→ Task: Look for the line with "Task: Click the" in the entries below, then extract that line and all lines after it exactly, with pictures left out.

Stored records:
= = = = = = =

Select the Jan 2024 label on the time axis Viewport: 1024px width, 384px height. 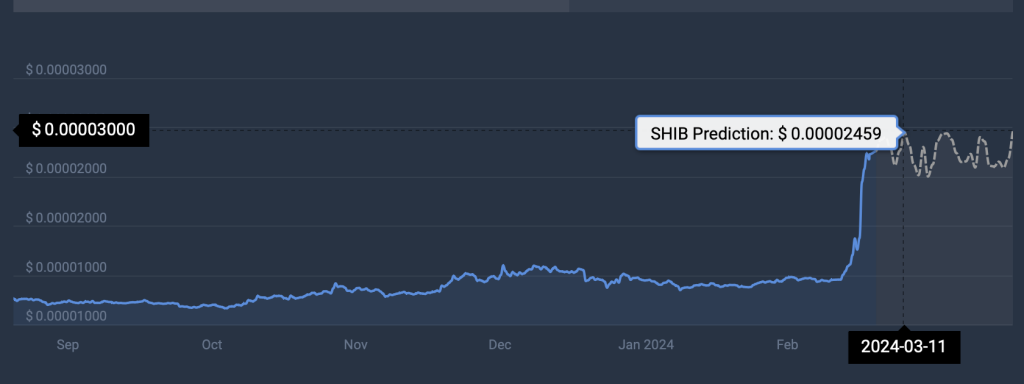coord(645,345)
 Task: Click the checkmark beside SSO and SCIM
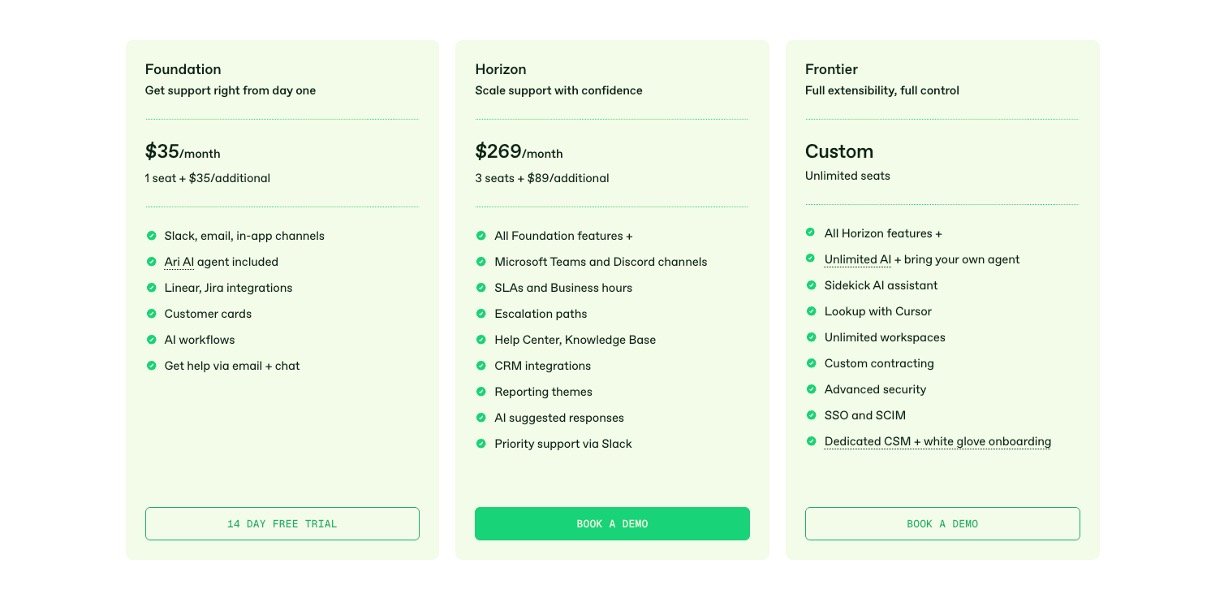point(811,415)
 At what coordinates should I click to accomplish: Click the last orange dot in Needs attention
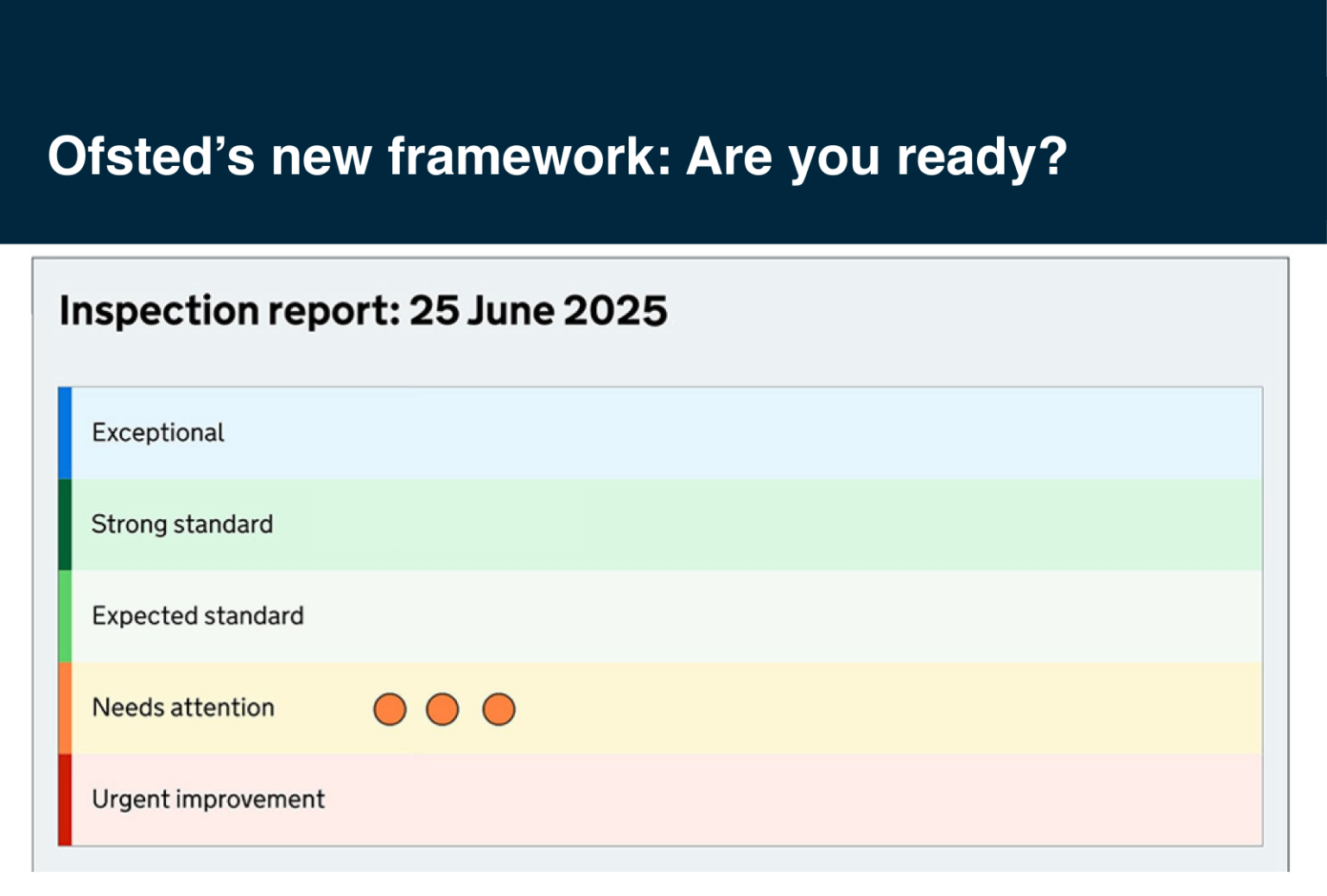pyautogui.click(x=498, y=709)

= = = = = = =

→ Exercise result:
 Task: Click the checkmark beside SSO and SCIM
point(811,415)
 At what coordinates should I click to accomplish: Click the last orange dot in Needs attention
pyautogui.click(x=498, y=709)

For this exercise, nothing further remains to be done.